Have you ever noticed that people are usually content to sit quietly and leave you in peace – until you have headphones in. Suddenly, your earbuds are like a beacon to those around you, begging for them to interrupt your music or podcast session for pointless conversation.
Perhaps you’ve encountered a similar scenario: you’re on the bus or waiting for public transport and decide to relax, unwind, let the sweet sounds of music carry you away while you wait. You close your eyes as you listen. You’ve just settled into the rhythm; your stress levels have started to decline when you feel that dreaded sensation – the annoying tap-tap-tap of a stranger’s finger on your shoulder. You open your eyes and see the stranger peering at you, uncomfortably close to your face, and gesturing for you to remove the blessed buds from your ears. You try to mask the annoyance on your face, maybe even swallow a bit of rage as you oblige, and force a polite, “Yes?”

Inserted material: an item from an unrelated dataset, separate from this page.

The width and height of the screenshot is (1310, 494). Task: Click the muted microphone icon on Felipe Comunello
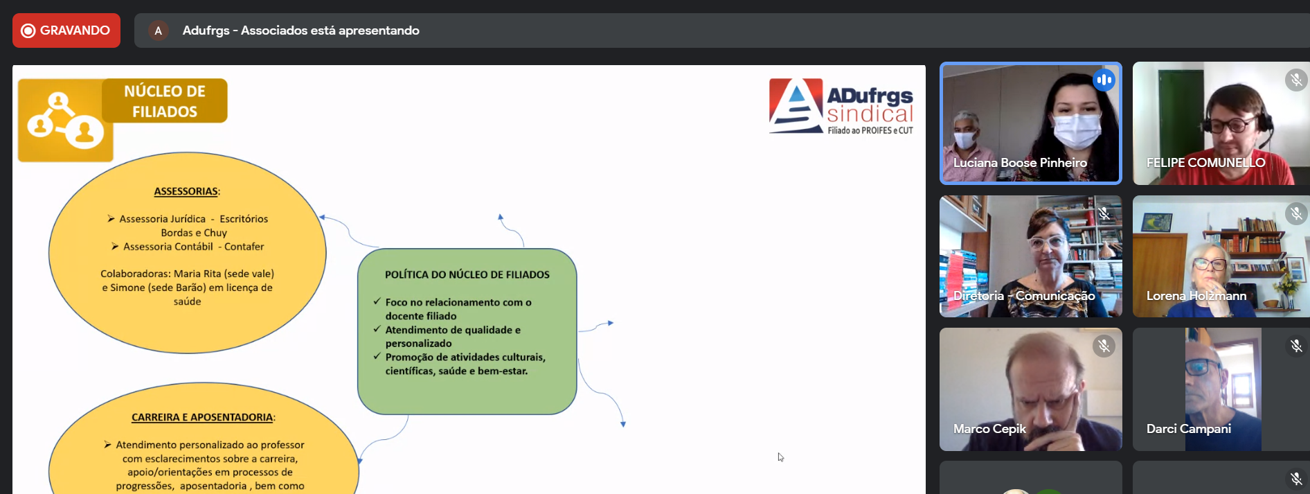(x=1295, y=80)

“What stop is this?” They ask. Your eyes slide up to the sign directly above their heads, and you inwardly sigh as you reiterate the same information that is clearly stated mere feet away from their line of vision. As they nod at you, you gingerly place your earbuds back in place and desperately try to find the feeling of peace you just had.
Maybe the scenario has been slightly different, but we’ve all been there, right? At one time or another, we’ve all been enjoying our fleeting moments of solitude only to be interrupted by some well-meaning (or not-so-well-meaning) stranger who simply must speak to you. My favorite is when they make a big deal about interrupting you just to ask “whatcha listening to?”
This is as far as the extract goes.